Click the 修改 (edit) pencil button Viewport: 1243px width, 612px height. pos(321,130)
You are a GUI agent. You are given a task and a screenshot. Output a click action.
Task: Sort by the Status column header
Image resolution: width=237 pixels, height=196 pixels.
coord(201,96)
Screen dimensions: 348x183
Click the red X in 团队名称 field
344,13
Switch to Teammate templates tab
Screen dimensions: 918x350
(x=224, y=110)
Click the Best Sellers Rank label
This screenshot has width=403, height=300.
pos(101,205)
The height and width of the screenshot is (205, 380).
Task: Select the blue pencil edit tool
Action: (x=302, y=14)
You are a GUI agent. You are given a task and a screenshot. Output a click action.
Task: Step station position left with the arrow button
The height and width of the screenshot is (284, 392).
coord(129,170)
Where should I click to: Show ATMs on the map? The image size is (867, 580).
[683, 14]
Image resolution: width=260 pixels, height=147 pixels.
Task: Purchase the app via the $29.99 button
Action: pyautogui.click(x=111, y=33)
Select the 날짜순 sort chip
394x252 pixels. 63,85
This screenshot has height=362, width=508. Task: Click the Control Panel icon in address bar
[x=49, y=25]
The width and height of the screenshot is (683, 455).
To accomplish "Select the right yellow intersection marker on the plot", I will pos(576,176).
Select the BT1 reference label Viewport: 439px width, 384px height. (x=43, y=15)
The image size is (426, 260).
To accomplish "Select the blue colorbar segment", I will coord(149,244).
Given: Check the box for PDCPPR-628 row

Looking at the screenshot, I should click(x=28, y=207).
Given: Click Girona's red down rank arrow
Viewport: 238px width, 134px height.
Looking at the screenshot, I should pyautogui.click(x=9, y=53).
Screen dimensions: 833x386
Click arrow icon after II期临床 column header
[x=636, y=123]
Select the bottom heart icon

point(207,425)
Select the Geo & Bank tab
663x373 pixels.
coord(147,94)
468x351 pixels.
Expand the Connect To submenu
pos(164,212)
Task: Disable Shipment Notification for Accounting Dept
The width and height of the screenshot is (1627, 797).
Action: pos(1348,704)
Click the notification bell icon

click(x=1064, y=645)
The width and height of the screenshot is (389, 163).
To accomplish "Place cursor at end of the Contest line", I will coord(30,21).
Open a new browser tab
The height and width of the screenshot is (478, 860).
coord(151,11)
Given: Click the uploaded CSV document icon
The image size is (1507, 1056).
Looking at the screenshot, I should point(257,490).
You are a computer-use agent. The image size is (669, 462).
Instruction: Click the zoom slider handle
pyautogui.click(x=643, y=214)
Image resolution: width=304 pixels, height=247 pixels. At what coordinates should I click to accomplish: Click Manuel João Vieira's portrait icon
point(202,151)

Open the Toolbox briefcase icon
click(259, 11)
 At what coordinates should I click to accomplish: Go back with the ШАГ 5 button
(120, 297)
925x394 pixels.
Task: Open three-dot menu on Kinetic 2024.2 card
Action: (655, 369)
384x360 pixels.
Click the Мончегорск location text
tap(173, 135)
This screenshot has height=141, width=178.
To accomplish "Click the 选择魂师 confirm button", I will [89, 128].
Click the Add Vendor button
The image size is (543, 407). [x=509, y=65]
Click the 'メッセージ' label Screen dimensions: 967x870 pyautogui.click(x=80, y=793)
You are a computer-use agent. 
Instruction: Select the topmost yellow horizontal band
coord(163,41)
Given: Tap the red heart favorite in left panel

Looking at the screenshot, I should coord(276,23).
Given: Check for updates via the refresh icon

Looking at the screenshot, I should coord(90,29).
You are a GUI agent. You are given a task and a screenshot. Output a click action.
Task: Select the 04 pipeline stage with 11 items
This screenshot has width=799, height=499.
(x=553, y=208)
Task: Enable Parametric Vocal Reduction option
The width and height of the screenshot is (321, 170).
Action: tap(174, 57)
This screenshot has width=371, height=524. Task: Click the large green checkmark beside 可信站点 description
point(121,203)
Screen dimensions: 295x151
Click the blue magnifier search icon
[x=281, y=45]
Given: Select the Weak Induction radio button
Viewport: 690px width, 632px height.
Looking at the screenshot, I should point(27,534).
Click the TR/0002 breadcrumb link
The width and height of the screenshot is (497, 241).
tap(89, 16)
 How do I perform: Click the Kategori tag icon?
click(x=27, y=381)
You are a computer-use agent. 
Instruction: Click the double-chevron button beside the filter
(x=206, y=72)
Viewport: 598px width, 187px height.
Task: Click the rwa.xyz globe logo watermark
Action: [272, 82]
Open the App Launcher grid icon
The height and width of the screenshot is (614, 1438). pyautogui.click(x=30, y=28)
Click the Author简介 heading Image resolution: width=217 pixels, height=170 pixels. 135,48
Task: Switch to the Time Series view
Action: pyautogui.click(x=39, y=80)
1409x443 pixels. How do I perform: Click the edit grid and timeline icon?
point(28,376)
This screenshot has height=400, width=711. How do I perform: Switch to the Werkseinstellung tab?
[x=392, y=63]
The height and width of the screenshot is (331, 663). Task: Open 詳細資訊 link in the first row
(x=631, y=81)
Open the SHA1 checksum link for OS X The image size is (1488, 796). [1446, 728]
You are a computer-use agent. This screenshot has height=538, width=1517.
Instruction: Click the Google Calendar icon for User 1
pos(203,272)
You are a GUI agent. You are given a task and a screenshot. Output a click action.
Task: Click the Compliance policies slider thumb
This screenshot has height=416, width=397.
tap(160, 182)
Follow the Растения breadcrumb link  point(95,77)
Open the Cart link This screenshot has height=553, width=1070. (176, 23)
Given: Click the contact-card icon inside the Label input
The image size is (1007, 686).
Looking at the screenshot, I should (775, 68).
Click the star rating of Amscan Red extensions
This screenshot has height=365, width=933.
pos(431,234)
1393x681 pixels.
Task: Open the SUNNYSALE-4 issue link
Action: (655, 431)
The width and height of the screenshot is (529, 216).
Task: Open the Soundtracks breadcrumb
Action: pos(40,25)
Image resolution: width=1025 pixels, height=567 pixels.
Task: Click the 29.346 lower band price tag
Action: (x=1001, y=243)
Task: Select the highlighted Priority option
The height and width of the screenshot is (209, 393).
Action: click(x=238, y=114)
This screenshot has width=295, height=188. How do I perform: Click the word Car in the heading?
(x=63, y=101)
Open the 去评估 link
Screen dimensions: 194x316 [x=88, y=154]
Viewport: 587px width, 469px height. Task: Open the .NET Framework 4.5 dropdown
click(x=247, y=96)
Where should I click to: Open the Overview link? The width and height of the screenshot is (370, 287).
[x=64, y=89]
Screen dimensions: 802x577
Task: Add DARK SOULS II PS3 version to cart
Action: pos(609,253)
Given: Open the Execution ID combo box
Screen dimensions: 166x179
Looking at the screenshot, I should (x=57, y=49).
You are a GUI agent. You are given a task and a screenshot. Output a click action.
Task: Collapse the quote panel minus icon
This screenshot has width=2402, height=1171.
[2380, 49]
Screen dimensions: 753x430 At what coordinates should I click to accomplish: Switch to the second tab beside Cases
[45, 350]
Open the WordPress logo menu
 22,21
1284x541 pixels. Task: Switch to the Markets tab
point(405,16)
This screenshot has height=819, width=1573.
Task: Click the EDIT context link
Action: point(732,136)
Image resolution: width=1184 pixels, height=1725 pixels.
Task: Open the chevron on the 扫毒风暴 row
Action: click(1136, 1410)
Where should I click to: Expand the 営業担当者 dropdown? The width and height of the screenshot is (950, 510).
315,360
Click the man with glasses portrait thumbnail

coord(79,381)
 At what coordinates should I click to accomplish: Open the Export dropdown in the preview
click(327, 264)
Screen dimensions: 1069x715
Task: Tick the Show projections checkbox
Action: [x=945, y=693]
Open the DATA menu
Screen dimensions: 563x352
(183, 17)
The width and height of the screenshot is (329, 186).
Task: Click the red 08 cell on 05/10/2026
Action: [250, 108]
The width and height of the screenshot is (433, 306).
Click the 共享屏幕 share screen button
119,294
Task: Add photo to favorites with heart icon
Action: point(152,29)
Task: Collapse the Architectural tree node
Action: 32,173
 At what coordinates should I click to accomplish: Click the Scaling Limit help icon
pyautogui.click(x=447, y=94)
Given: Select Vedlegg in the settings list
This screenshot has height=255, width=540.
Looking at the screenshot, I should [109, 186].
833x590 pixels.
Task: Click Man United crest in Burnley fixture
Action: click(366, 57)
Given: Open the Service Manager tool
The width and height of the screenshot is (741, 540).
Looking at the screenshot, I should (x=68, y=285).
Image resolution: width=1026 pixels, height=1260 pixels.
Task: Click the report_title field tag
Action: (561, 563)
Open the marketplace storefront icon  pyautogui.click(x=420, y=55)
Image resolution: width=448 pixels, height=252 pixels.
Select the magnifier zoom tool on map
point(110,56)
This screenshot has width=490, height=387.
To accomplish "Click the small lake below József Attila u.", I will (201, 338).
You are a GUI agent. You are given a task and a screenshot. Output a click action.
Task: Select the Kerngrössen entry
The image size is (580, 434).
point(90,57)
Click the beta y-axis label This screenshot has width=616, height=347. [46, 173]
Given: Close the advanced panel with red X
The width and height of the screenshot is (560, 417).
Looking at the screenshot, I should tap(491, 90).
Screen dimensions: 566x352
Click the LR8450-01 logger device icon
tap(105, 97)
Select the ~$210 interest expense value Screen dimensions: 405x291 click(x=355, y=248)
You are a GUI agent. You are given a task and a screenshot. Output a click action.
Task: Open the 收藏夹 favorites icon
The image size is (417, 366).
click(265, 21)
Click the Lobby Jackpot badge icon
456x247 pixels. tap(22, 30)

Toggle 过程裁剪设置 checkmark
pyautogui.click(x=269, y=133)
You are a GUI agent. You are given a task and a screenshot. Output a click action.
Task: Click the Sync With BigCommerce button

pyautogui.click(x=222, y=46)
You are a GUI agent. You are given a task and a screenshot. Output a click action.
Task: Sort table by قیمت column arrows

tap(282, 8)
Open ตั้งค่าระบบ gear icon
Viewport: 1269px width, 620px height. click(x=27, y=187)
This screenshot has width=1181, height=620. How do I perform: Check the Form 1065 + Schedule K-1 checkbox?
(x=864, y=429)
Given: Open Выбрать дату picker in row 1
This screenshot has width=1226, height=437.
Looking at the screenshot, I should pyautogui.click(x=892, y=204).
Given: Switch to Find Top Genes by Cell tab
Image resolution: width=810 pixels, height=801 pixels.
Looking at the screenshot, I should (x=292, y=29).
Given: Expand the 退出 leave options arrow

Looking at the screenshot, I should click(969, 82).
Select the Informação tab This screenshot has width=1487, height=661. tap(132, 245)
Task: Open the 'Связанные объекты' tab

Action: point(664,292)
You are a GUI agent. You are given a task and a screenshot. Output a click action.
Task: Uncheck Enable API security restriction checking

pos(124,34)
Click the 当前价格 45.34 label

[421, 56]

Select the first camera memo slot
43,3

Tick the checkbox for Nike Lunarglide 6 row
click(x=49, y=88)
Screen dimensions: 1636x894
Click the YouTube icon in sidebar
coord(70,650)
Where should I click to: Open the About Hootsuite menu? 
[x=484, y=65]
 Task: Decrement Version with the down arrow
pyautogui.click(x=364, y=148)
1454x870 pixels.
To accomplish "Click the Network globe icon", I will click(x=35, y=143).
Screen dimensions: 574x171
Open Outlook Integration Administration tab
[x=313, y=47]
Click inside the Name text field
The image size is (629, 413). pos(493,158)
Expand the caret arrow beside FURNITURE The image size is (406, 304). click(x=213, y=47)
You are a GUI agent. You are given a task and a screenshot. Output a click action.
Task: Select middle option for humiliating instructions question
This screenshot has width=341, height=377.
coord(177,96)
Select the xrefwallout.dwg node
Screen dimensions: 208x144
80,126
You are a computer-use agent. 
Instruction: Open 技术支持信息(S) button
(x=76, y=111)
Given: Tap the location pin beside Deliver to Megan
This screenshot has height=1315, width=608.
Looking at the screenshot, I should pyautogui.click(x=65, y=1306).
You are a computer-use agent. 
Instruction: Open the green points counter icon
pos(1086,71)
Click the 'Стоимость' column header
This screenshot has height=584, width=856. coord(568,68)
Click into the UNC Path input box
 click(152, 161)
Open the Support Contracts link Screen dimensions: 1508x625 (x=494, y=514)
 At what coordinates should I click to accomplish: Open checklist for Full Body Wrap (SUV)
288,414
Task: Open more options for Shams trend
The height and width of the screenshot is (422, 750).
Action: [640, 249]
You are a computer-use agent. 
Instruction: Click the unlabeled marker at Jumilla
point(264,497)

**WHAT THIS TASK INVOLVES:** Return, word for word, each line from the one that contains "Instruction: Click the unlabeled" through the end of the listing above.

**WRITTEN ANSWER:**
Instruction: Click the unlabeled marker at Jumilla
point(264,497)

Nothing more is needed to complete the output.